### Selected extract
►
Alaska News

Compass: Treasure of Anchorage history belongs in Anchorage

The news that the National Archives in Anchorage will close has forced me to take some time from the book I am writing, the official centennial history of Anchorage, to express dismay at the serious loss this decision would be for our town.

The heart of our state's history is in these archives, preserved in the original documents written by those who came to the federal colony of Alaska long before it was a state.

The federal government created Anchorage and ran it for the first five years. The officials responsible for the new town communicated with memos and letters, and every step of our early history is documented, including confidential communications that bring out funny and unexpected details.

I've recently spent days poring over these original documents to write our history. I've done this for other books I've written. Each time I make many discoveries that have never been published before.
◄
### What this exercise asks
A – Using the Anchorage archives commentary, explain why every step of the town's early history is documented.
B – List every kind of written record named in the Anchorage archives commentary.

### Provided data
►
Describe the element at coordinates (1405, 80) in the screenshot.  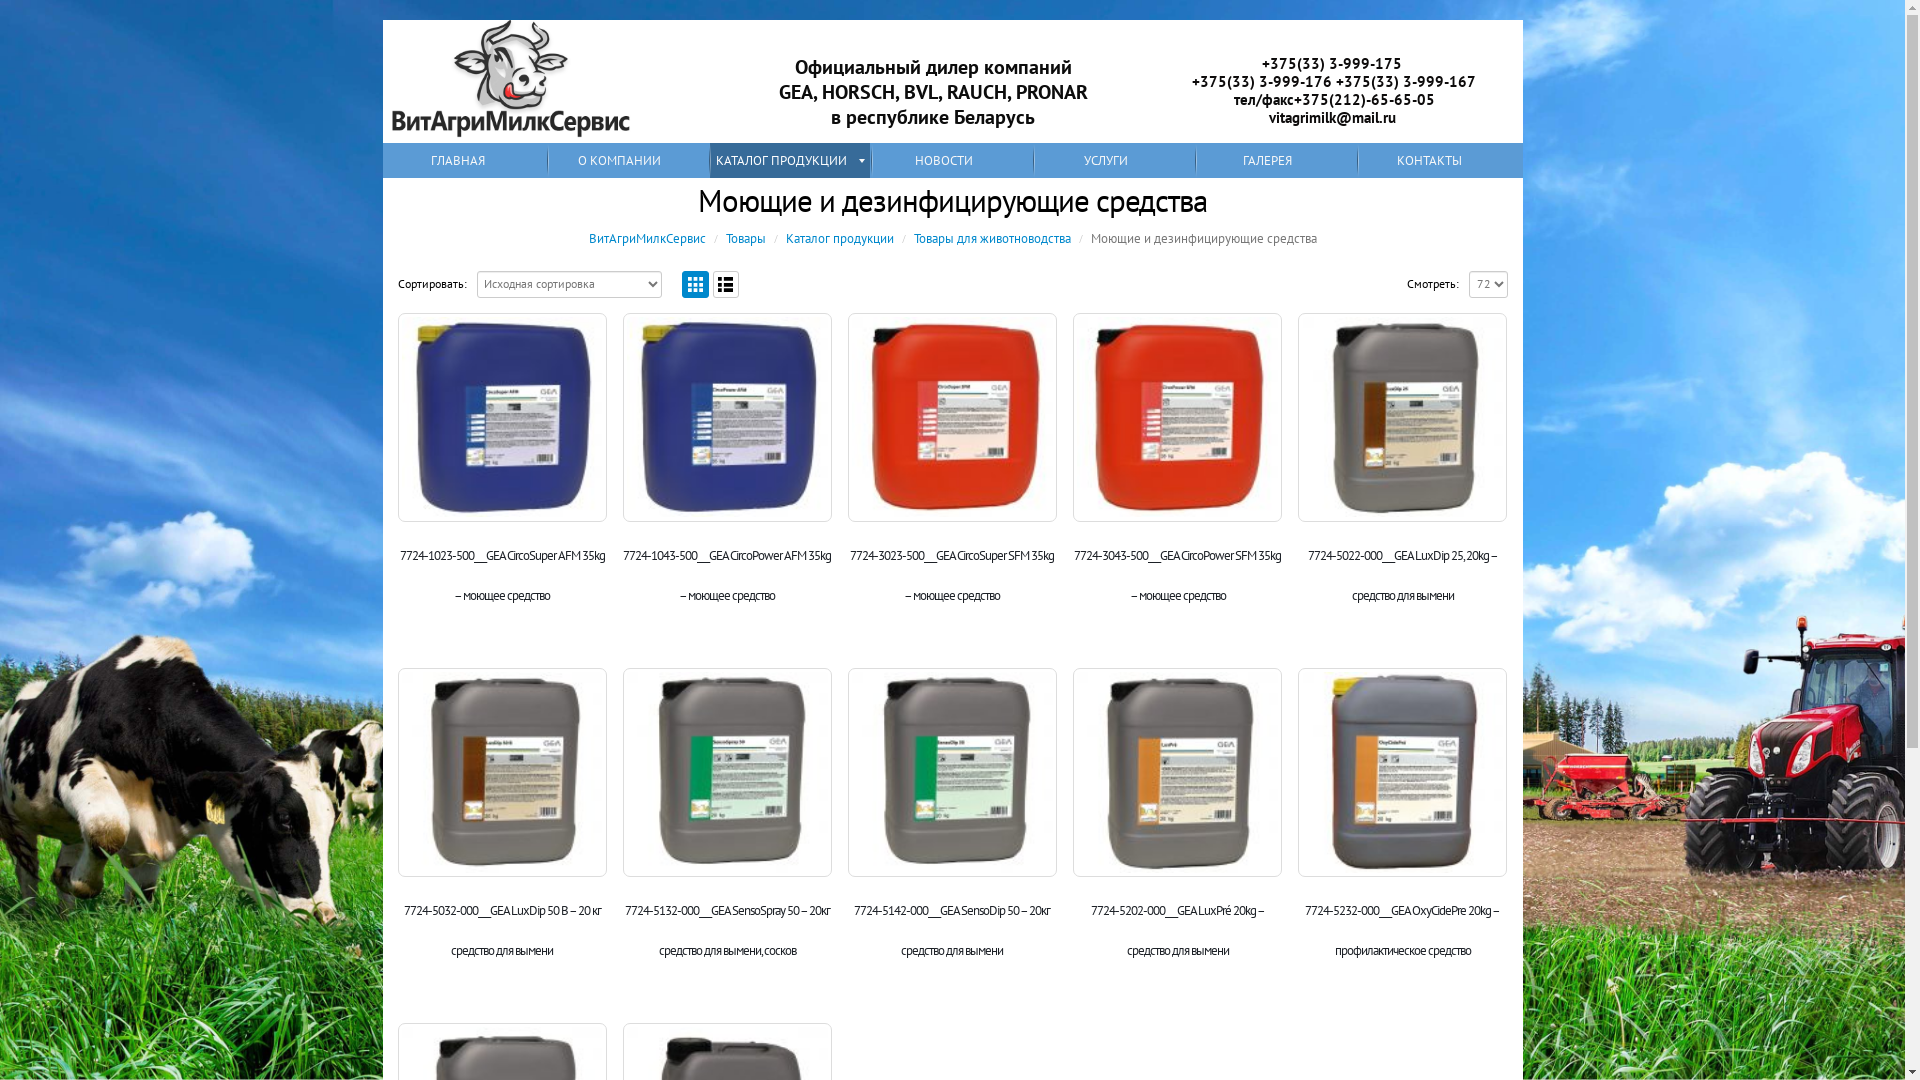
◄
### Answers given
A – The federal government created Anchorage and ran it for its first five years. The officials responsible for the new town communicated through memos and letters, so every step of its early history was recorded in writing.

B – original documents, memos, letters, confidential communications